§ Excerpted text
start
That's right two great tastes that taste great together: my love of slasher flicks and trashy bios. Here New York Times writer, Jason Zinoman fleshes out the creepy, oozy secrets of how landmark horror was made on the cheap by men with ideas.
Some classic scares visual valentines to the genre (In Halloween, John Carpenter cast horror icon Janet Leigh's daughter, Jamie Lee Curtis in the role of babysitter stalked in the suburbs by an evil anonymous force that felt universally relatable)
Sometimes horror was a gateway to turn the profits into capital for their real movies. George Romero only made Night of the Living Dead so he could funnel the low-budge horror profits into a serious drama. Instead, with social implications he swears kinda just fell into place, the Dead became a huge hit of the 60's and redefined horror in its wake. No longer were the lines of good versus evil so clearly defined. And no longer was the hero guaranteed to live
Wes Craven was just a boy with a domineering religious mother who needed to show the everyday horrors people can justify. His debut, Last House on the Left, turned the tables. Within a flash, sweet, everyday parents find their inner maniac and violently murder their daughter's attackers
(Don't know who Joe is, but I know Craven's one hell of a salesman!)
end
§ What you will do
In the horror book review, why did George Romero make Night of the Living Dead? The lines below come from a different source than the horror book review.

§ Given information
start
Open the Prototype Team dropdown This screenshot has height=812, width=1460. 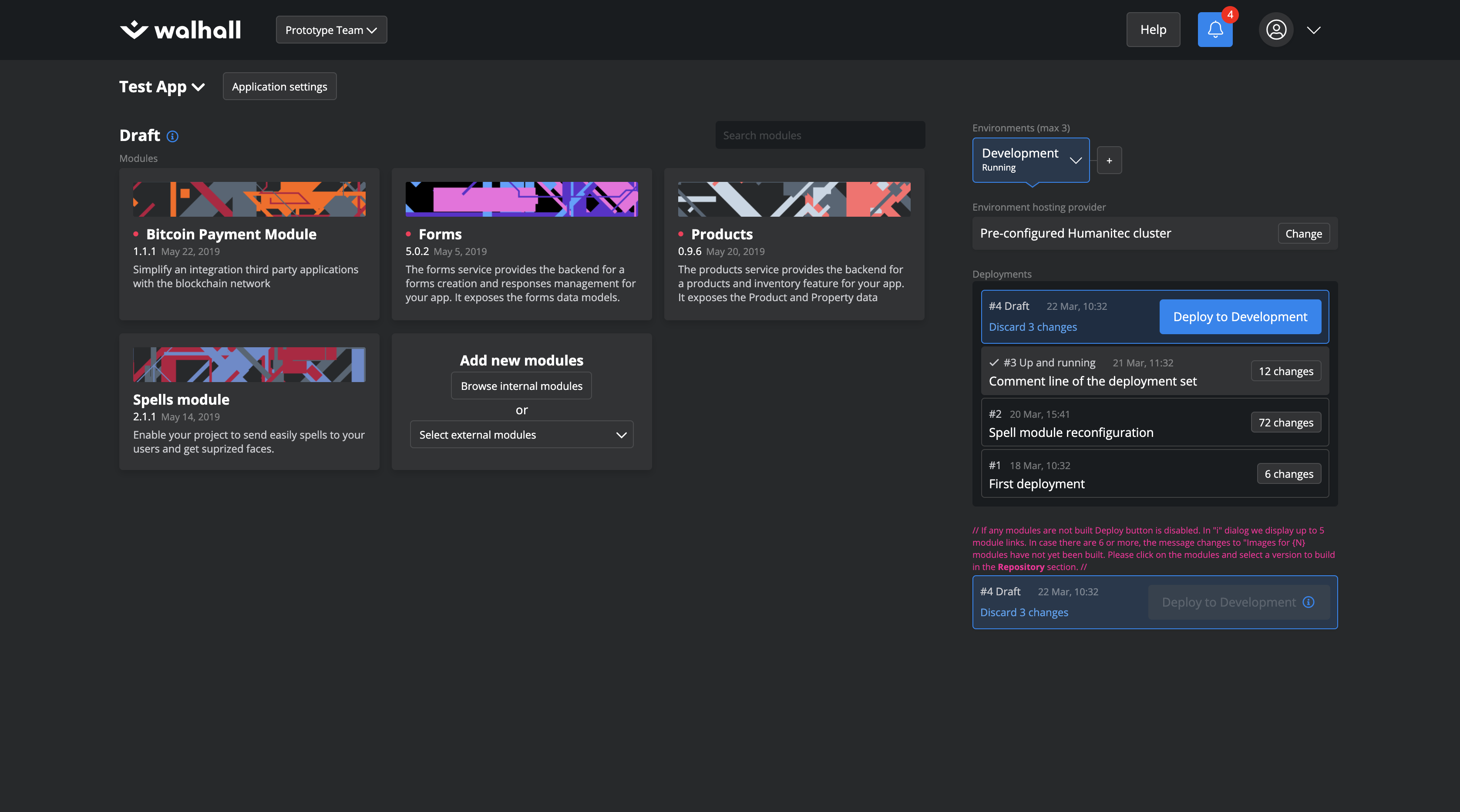tap(331, 30)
end
§ Solution for this exercise
He made it so he could funnel the low-budget horror profits into a serious drama.